Download C# source code (89 kb)

1. Introduction

In the life of a programmer, there is quite often need to parse any kind of text files, e.g. configuration files, script files or text-based data files.
The most common use cases (I came across) are to search and then to extract or replace specific parts of the files, read in configuration files, validate the structure of an input file or to convert the content of the file to another format.

If there is no native support to process the input file format (like it's the case for well-known formats like XML, JSON, ... ) but it's some proprietary or custom text file format, then, independent of the used programming language, there are basically two completely different approaches:

This article is about Option 2. It shows my own approach to write a simple (abstract) tokenizer in C# that provides useful base functionality and can easily be extended to implement a tokenizer for the specific use case.
This can be used as base to implement an own parser.


[Back to top]

2. What is a tokenizer?

A tokenizer gets a stream of characters as input and outputs a sequence of tokens.
A token is a string with additional meta data, e.g. the type of string or specific meaning like an keyword.

Example of a tokenizer process

Let's say the input stream is hello "world" 42. A tokenizer would process each single character of the stream in the order of occurrence.
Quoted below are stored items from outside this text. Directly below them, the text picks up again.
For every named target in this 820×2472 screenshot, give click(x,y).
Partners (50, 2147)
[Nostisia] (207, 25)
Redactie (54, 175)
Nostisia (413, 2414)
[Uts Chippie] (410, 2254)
In this example it would be: 'h', 'e', 'l', 'l', 'o', ' ', '"', 'w', 'o', 'r', 'l', 'd', '"', '4', '2', '<EOF>'.
Considering that a space is treated as delimiter, the theoretical output of a tokenizer good be following sequence of tokens:
Token = hello, kind of token = string
Token = "world", kind of token = quoted string
Token = 42, kind of token = integer number, special value = 42 (as integer, not as string)

So the tokenizer provides a sequence of meaningful strings attached with additional data which are called tokens. The output of a tokenizer is normally input to a some kind of parser which knows when to expect what kind of token.
As side information, the first step of every compiler or interpreter is to tokenize the input source.

Unfortunately, there are often also other terms used like scanner or lexer beside a tokenizer which actually all mean nearly the same and it's hard to get the difference. From my understanding, the distinction is as follows:
A scanner proceeds the input character stream and outputs only low-level tokens. These are only string token, representing which characters if the input stream belong together to form a token, but without additional meaning.
A lexer also produces tokens like a scanner, but attaches additional meaning to the tokens as shown above.
Often, a tokenizer is said to be equal to a scanner, but sometimes also equal to a lexer.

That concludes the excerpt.